L’armée met six heures avant de protéger Carondelet, le palais présidentiel, pendant lesquelles la foule passe bien près de s’emparer du nouveau président. Gutierrez, lui, déjà sous le coup d’un mandat d’arrêt, s’enfuit en hélicoptère militaire jusqu’à l’aéroport où des manifestants l’empêchent de monter à bord d’un avion.

Il est alors évacué sur une base militaire, puis, à l’ambassade brésilienne. Le gouvernement brésilien lui accorde l’asile politique, mais Gutierrez est tellement assiégé qu’il devra attendre trois jours avant de pouvoir fuir au Brésil.

Très secoués, le Congrès et les secteurs à qui profitent le statu quo sentent qu’il n’était pas suffisant de « faire sauter le fusible » Gutierrez. Aussi nomme-t-on un ministre de l’Économie et des Finances, Rafael Correa, connu pour ses critiques de la dollarisation, des mesures du FMI et du libre-échange.

De plus, le Congrès expulse 11 de ses 100 députés pour avoir « trahi leur parti » en appuyant le démantèlement initial de la Cour suprême, invite Paco Velasco à joindre le gouvernement et offre le poste de ministre du gouvernement à Mauricio Gandara, coordinateur du Groupe pour la dignité et la souveraineté contre le Plan Colombie.

Le « nouveau » régime annonce aussi qu’il ne donnera pas suite à la demande des États-Unis d’accorder l’immunité à leurs 400 soldats en Équateur, que l’accord de la base de Manta sera revu en 2009 et que le fonds de stabilisation pétrolier (réservant les revenus du pétrole au remboursement de la dette extérieure) sera éliminé.

Gutierrez laisse derrière lui un pays dangereusement vulnérable : pas de cour de justice, institutions fragiles et complètement discréditées, partis politiques et organisations sociales en crise de représentation.

Il laisse aussi une population, certes peu organisée, mais mobilisée, critique et pleinement disposée à construire un nouveau pays. Une population fortement indigène que le récent rapport du projet Global Trends 2020 (Tendances globales 2020), parrainé par le National Intelligence Council états-unien, définit comme l’une des principales « menaces à la sécurité » du monde.
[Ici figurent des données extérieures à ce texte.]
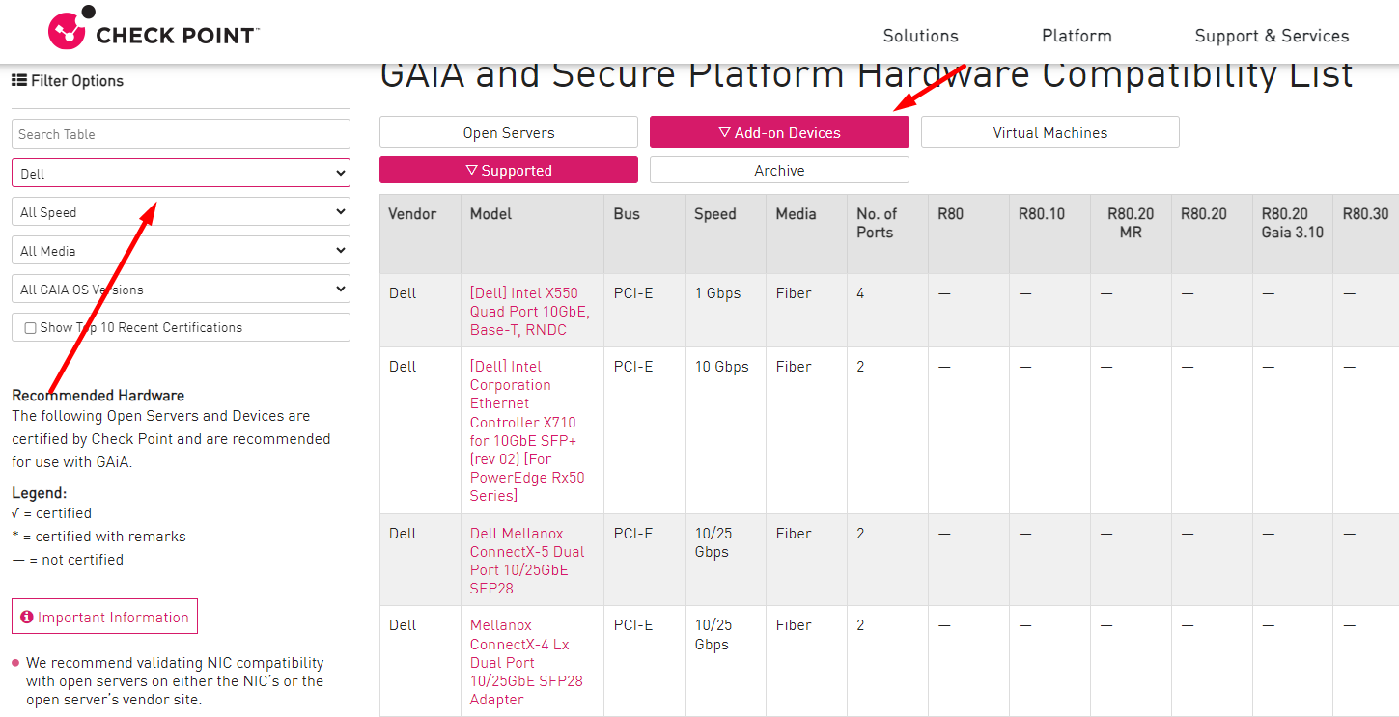Switch to the Virtual Machines tab

point(1050,132)
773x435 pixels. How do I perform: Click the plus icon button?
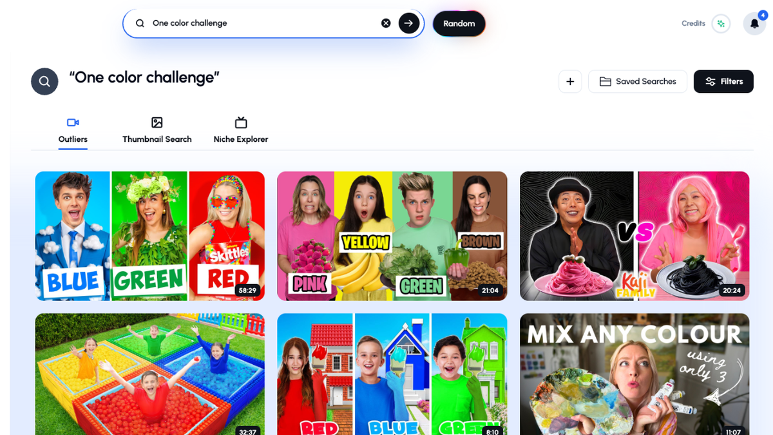570,81
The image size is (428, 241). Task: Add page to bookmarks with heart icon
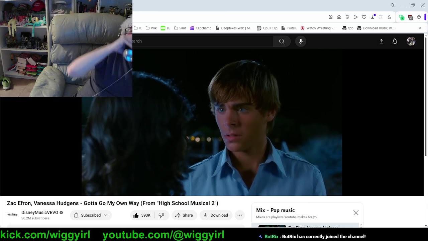[364, 17]
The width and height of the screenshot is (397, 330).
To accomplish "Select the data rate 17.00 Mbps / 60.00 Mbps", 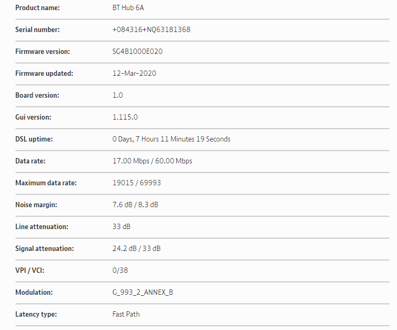I will 152,161.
La « menace indigéniste » figure aux côtés de celles de l’Asie et de l’Islam et est illustrée d’exemples comme le soulèvement zapatiste, la montée politique du mouvement indigène d’Équateur, la radicalisation du mouvement Aymara en Bolivie et la lutte des Mapuches dans le sud argentin et au Chili.
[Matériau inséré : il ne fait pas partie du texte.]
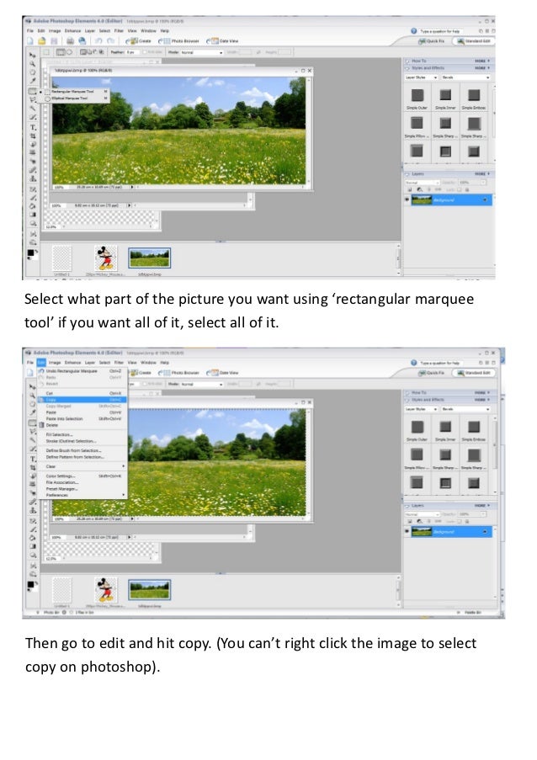Toggle the Palette Bin in the status bar
Screen dimensions: 537x760
point(471,613)
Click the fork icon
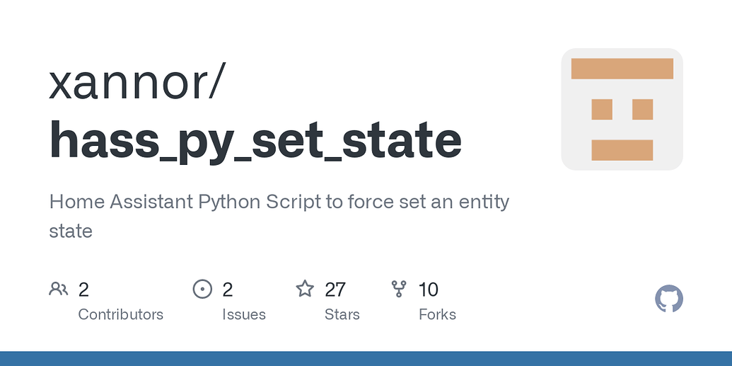 tap(399, 289)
Les foyers « indigénistes » incluraient le « Sud du Mexique, quelques pays d’Amérique centrale » (surtout le Guatemala), la « région andine » (Colombie, Pérou et Équateur), le « Kollasuyo aymara » (Pérou, Nord du Chili et Bolivie) et le « Wallmapu mapuche ».

« L’irrédentisme indigéniste, prévoit le rapport, impliquerait de fortes doses d’incompatibilité avec l’ordre politique et économique occidental soutenu par les latino-américains d’origine européenne. » Les turbulences qui en découleraient « mettraient en fuite les capitaux, les investissements et la dynamique même du marché pour une période prolongée ».

Le rapport craint aussi les alliances stratégiques entre ces « mouvements ethniques » indigènes en révolte et des « pouvoirs de fait et acteurs armés non étatiques » que l’organisme définit comme « des mafias, des narcotrafiquants et des groupes terroristes internationaux », mais qui sont en réalité les groupes de guérillas. De telles alliances stratégiques pourraient d’abord survenir dans « plusieurs départements de Colombie », aux « frontières vénézuélo-brésilienne et vénézuélo-colombienne », dans le « Cochabamba bolivien » et sur les « côtes d’Haïti ».